» Required action
Write out the data below exactly, from its first line to the line containing "The width and", that line included.

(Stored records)
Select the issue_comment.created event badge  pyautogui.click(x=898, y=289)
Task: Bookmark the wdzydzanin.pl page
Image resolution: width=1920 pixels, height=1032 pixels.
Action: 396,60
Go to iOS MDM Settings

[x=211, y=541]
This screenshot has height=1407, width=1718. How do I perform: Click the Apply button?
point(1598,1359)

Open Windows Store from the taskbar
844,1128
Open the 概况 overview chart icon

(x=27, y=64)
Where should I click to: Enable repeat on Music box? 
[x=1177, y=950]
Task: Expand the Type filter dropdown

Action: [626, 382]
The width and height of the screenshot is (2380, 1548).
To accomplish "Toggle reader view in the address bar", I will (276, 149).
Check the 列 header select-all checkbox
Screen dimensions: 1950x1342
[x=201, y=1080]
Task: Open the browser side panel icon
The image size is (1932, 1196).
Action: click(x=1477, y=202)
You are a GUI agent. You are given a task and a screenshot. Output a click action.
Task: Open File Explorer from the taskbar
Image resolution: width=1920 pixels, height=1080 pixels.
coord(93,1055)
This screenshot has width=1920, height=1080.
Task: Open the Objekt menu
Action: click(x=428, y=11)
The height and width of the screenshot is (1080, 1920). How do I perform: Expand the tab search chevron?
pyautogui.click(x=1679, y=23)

» Task solution
Select the issue_comment.created event badge  pyautogui.click(x=898, y=289)
Task: Bookmark the wdzydzanin.pl page
Image resolution: width=1920 pixels, height=1032 pixels.
Action: 396,60
Go to iOS MDM Settings

[x=211, y=541]
This screenshot has height=1407, width=1718. How do I perform: Click the Apply button?
point(1598,1359)

Open Windows Store from the taskbar
844,1128
Open the 概况 overview chart icon

(x=27, y=64)
Where should I click to: Enable repeat on Music box? 
[x=1177, y=950]
Task: Expand the Type filter dropdown

Action: [626, 382]
The width and height of the screenshot is (2380, 1548).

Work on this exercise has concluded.